TASK GOAL:
The records below are to be repeated exactly, and their pictures left out.

BEGIN PROVIDED MATERIAL

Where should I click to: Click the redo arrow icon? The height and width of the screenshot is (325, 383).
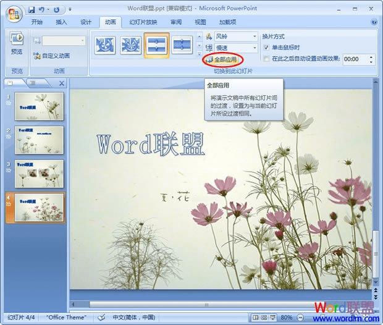57,10
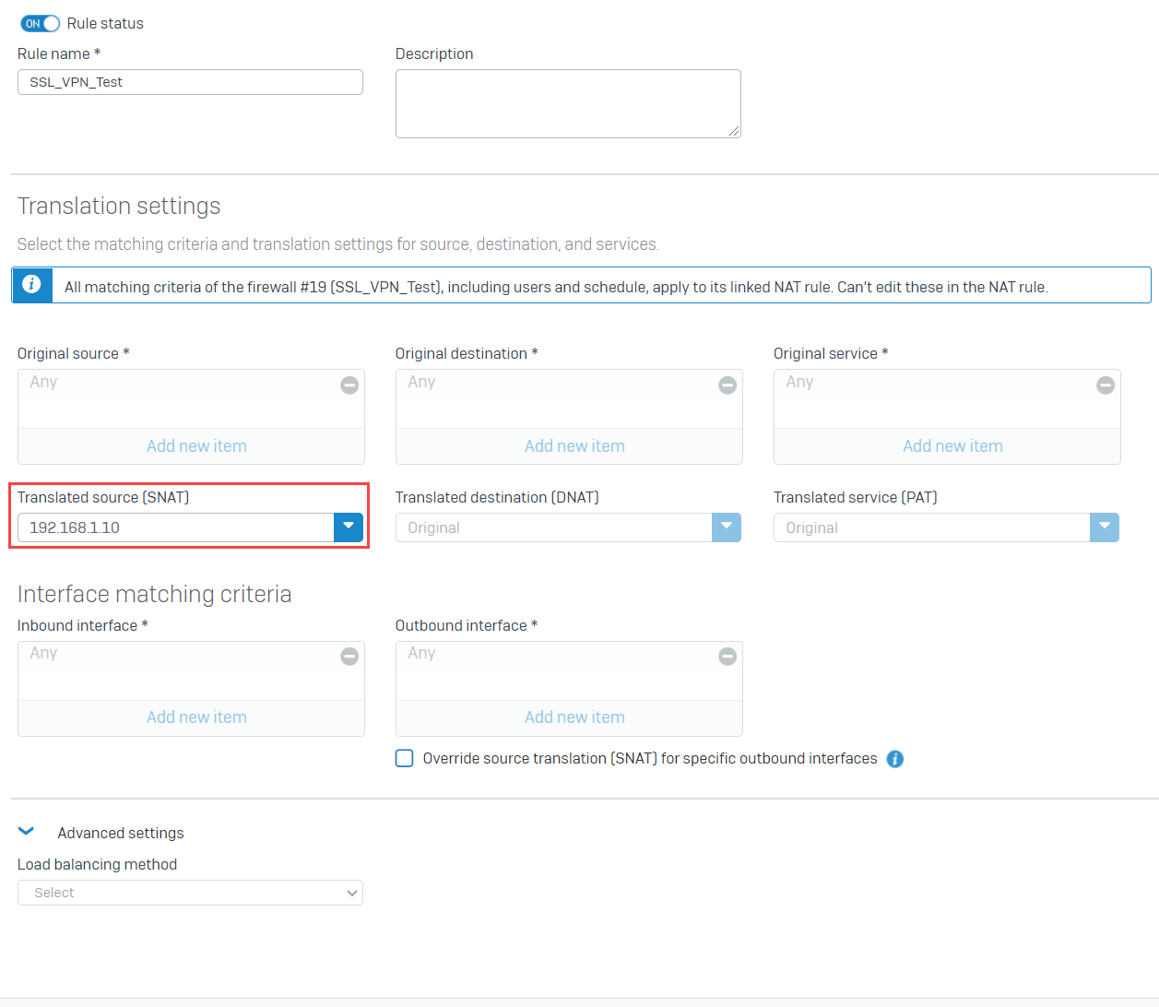Click the info icon beside the SNAT override option
Screen dimensions: 1159x1007
pyautogui.click(x=894, y=759)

END PROVIDED MATERIAL

ANSWER AREA:
Where should I click to: Click the redo arrow icon? The height and width of the screenshot is (325, 383).
57,10
Click the info icon beside the SNAT override option
Screen dimensions: 1159x1007
pyautogui.click(x=894, y=759)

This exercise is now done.